'Hell falling': Palestinians in Rafah recount horror of Israeli strikes
Majed al-Afifi was just 40 days old when he was killed, his uncle told AFP in Rafah where Israeli forces bombed multiple homes.
"We heard the bombing without warning," said Said al-Hams, 26, in Rafah refugee camp.
His nephew, a twin, "was born exactly 40 days ago and was killed", while their mother was wounded.
The newborn is among around 100 people killed by Israeli forces overnight in Rafah, according to the health ministry in Gaza.
Dozens of Israeli strikes pounded Rafah, where some 1.4 million people have sought refuge since Israel began its military offensive on the besieged enclave on 7 October and ordered people to move south as it bombed northern and central Gaza.
While there was jubilation in Israel over the liberation of the two hostages on Monday, in Rafah people recounted a fearful night.
"The situation was hell," said Abu Suhaib, who was sleeping dozens of metres from where Israeli forces struck.
"We heard the sound of explosions, like hell falling down on civilians," he told AFP.
The 28-year-old said he heard warplanes firing, shooting and a helicopter landing.
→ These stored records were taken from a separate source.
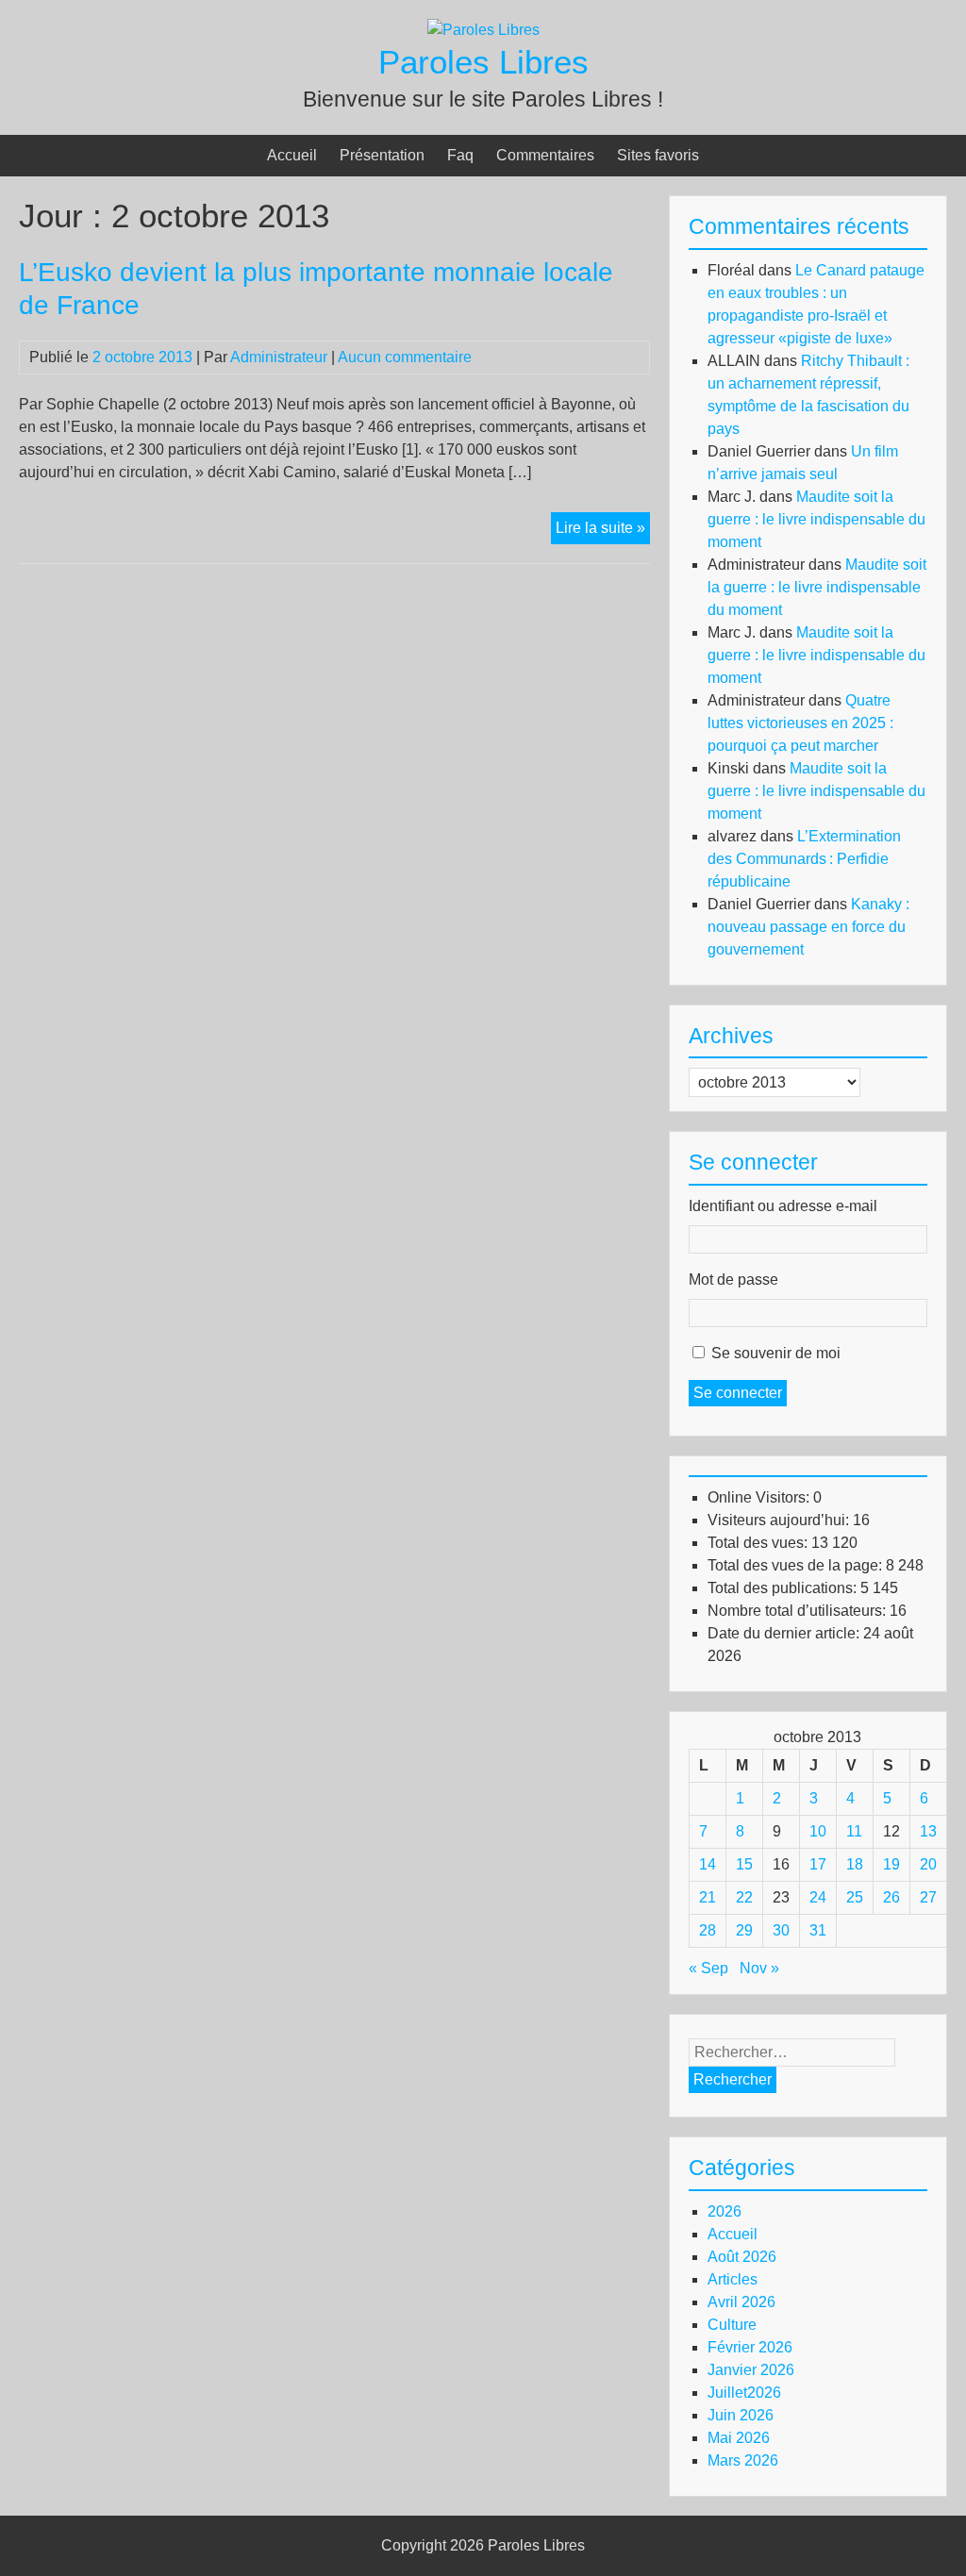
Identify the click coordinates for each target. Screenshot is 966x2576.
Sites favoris (658, 155)
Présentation (382, 155)
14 (707, 1864)
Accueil (292, 155)
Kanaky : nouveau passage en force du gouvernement (808, 926)
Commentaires (545, 155)
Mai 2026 (739, 2438)
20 (928, 1864)
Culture (732, 2325)
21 (707, 1897)
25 (854, 1897)
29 (744, 1930)
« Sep (708, 1968)
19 (891, 1864)
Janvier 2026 (751, 2370)
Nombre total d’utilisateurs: (799, 1611)
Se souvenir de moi (776, 1353)
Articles (733, 2279)
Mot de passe (733, 1279)
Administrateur (278, 357)
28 (707, 1930)
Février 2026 (750, 2347)
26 (891, 1897)
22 (744, 1897)
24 (817, 1897)
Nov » (759, 1968)
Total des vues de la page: (797, 1565)
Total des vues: (759, 1543)
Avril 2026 (741, 2302)
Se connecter (737, 1393)
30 (781, 1930)
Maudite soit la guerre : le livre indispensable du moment (816, 519)
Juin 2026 (741, 2415)
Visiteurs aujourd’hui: (780, 1520)
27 (928, 1897)
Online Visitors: (760, 1497)
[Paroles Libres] (483, 30)
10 (817, 1831)
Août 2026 (742, 2257)
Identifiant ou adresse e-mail (783, 1206)
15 (744, 1864)
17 (817, 1864)
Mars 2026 (743, 2460)
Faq (460, 155)
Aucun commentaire (405, 357)
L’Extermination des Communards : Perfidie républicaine (804, 858)
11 (854, 1831)
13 (928, 1831)
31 (817, 1930)
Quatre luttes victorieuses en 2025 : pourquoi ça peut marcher (800, 723)
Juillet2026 (744, 2393)
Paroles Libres (483, 61)
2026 (724, 2211)
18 (854, 1864)
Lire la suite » (603, 531)
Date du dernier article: (785, 1633)
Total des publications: (784, 1588)
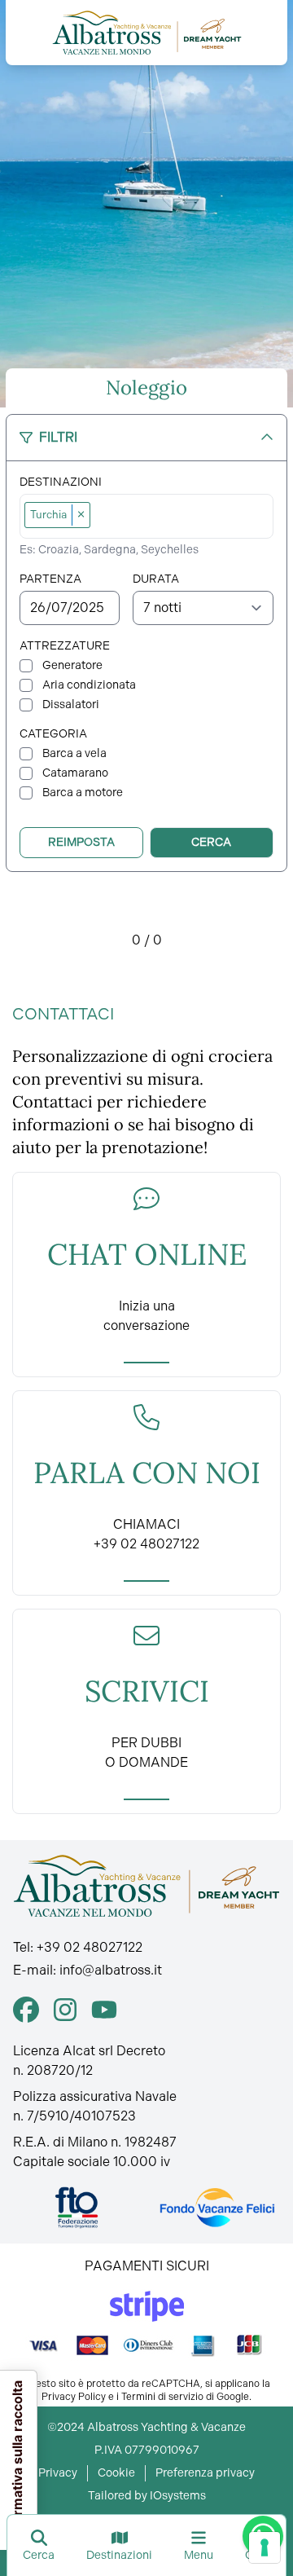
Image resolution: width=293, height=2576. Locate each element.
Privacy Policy (74, 2396)
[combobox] (182, 516)
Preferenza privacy (205, 2473)
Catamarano (75, 773)
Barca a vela (74, 753)
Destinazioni (61, 482)
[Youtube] (104, 2010)
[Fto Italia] (76, 2207)
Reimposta (81, 842)
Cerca (211, 842)
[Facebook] (26, 2010)
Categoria (53, 734)
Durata (156, 579)
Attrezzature (65, 646)
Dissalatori (70, 704)
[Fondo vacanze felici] (216, 2207)
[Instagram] (65, 2010)
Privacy (57, 2473)
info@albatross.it (110, 1970)
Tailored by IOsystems (147, 2496)
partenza (50, 579)
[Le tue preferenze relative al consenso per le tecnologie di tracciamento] (264, 2547)
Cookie (116, 2473)
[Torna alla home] (147, 32)
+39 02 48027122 (89, 1947)
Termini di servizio (162, 2396)
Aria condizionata (89, 685)
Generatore (72, 665)
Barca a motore (82, 792)
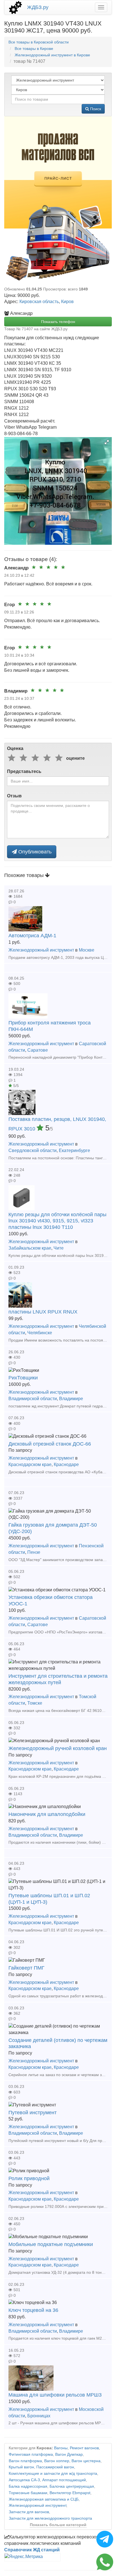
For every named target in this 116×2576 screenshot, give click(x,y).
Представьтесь (24, 771)
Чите (58, 1248)
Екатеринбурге (74, 1150)
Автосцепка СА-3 (24, 2480)
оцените (75, 758)
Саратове (37, 1050)
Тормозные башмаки (28, 2493)
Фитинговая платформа (31, 2454)
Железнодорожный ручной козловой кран (57, 1748)
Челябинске (39, 1332)
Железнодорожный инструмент (41, 950)
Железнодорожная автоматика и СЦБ (44, 2499)
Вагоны (61, 2448)
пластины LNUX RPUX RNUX (42, 1312)
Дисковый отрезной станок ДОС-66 (49, 1444)
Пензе (33, 1552)
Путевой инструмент (32, 2112)
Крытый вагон (21, 2467)
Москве (86, 950)
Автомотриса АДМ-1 (32, 935)
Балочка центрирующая (72, 2486)
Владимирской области (32, 1398)
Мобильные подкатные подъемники (50, 2244)
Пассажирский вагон (55, 2467)
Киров (67, 301)
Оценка (15, 748)
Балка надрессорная (28, 2486)
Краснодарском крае (30, 1464)
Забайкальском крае (29, 1248)
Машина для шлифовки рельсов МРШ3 (55, 2395)
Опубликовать (34, 852)
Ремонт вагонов (84, 2448)
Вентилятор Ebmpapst (70, 2493)
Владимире (71, 1398)
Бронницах (38, 2415)
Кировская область (39, 301)
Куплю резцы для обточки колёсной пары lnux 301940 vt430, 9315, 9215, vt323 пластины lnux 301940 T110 (57, 1221)
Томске (34, 1703)
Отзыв (14, 795)
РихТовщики (23, 1378)
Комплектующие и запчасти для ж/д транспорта (53, 2473)
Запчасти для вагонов (29, 2512)
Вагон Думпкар (69, 2454)
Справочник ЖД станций (32, 2549)
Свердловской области (32, 1150)
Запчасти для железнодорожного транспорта (50, 2518)
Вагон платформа (25, 2461)
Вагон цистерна (86, 2461)
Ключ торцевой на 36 (33, 2310)
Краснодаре (66, 1464)
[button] (106, 442)
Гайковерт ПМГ (26, 1968)
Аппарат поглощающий (64, 2480)
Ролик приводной (29, 2178)
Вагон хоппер (56, 2461)
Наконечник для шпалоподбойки (46, 1814)
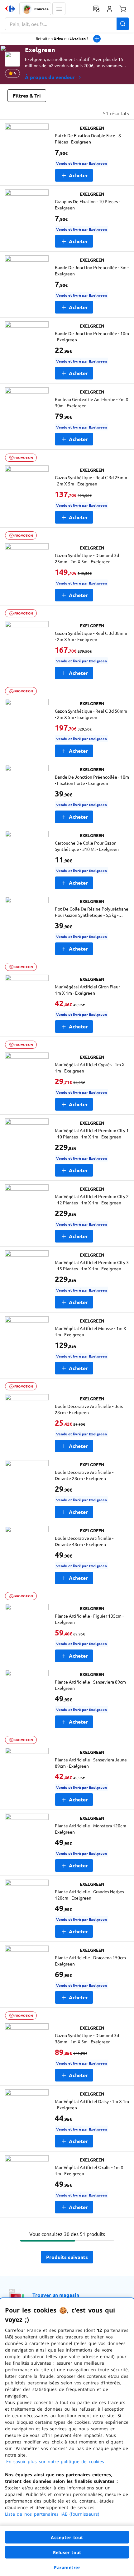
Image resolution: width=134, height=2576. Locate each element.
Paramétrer (67, 2567)
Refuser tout (67, 2552)
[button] (58, 9)
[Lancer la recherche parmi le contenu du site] (123, 24)
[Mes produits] (96, 9)
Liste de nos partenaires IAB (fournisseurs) (52, 2514)
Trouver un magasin (55, 2295)
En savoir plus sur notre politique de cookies (55, 2461)
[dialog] (67, 2437)
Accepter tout (67, 2537)
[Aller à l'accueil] (10, 9)
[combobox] (67, 24)
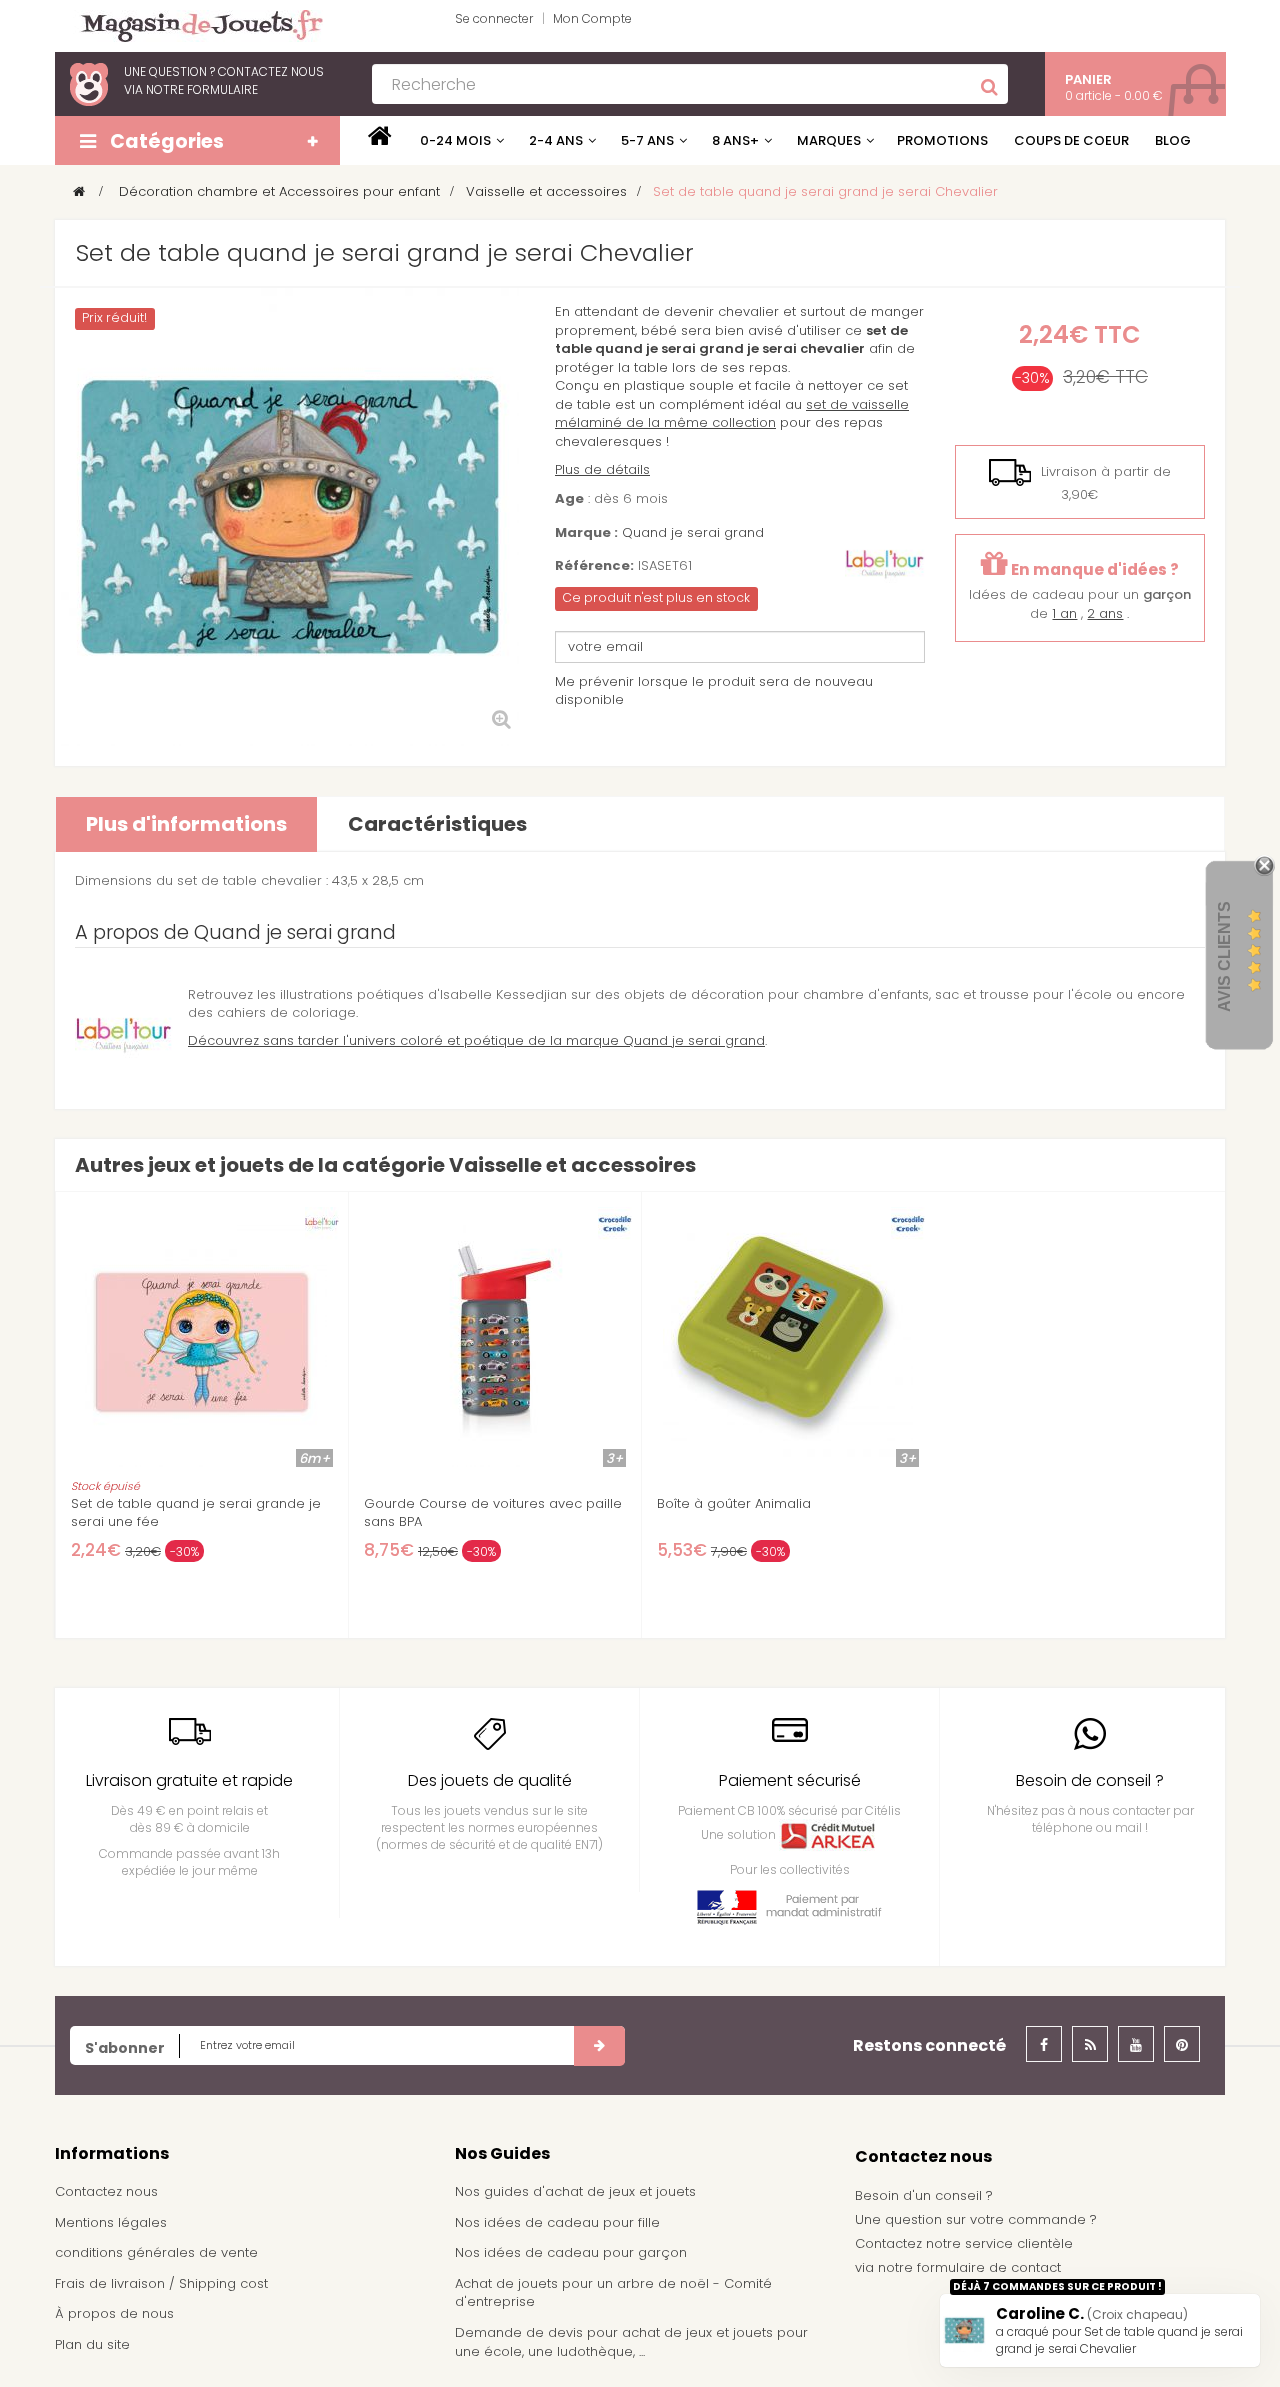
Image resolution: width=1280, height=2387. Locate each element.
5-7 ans (647, 140)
A massive pile of rubble stands where multiple buildings were flattened by Israeli strikes, beside the remains of a four-storey house.
Witnesses said the residents of the house fled two months ago, after the Israeli military warned them it would be bombed.
The aerial bombardment also left five vast craters, at least 10 metres wide and five metres deep, an AFP journalist said.
"I can't tell you how we survived the night," said Abu Abdullah al-Qadi, who was woken by the sound of shooting.
"They killed my cousin, they killed a lot of people with strikes," he told AFP, as dozens gathered by the destroyed buildings.
"They stormed this building and it appears that they freed prisoners - and then they bombed it," said Qadi.
"They bombed all the houses next to it," he added.
The refugee camp sits in the heart of Rafah, where over one million people gathered after following Israeli orders to flee other parts of Gaza.
Despite mounting international alarm at a possible ground invasion of the city, Israeli Prime Minister Benjamin Netanyahu vowed on Monday that "continued military pressure" is the only way to free all captives.
Palestinian militants seized about 250 captives during their October 7 attack on southern Israel. Israel says around 130 were still in Gaza, though 29 are thought to be dead.
The relentless offensive by Israel has killed at least 28,340 people in Gaza, mostly women and children, according to the latest health ministry toll.
Fearing an onslaught by ground forces, dozens of families already displaced by the war started packing up their scant belongings on Monday.
"It was a terrifying night," said Alaa Mohammed, from northern Gaza, dismantling a tent in western Rafah.
"What happened at night foreshadows something big happening in Rafah. It seems that the Israeli army will enter Rafah as they announced," said the 42-year-old.
The family is planning on travelling to the Deir al-Balah area of central Gaza, an earlier focus for Israeli troops after they destroyed swathes of the north.
Mohammed started gathering their blankets and mattresses, after a sleepless night, while relatives went in search of transport.
"A lot of families around me undid their tents like us," he said.
"I hope we can find a car or a truck. We called more than one driver we know, but all of them are busy."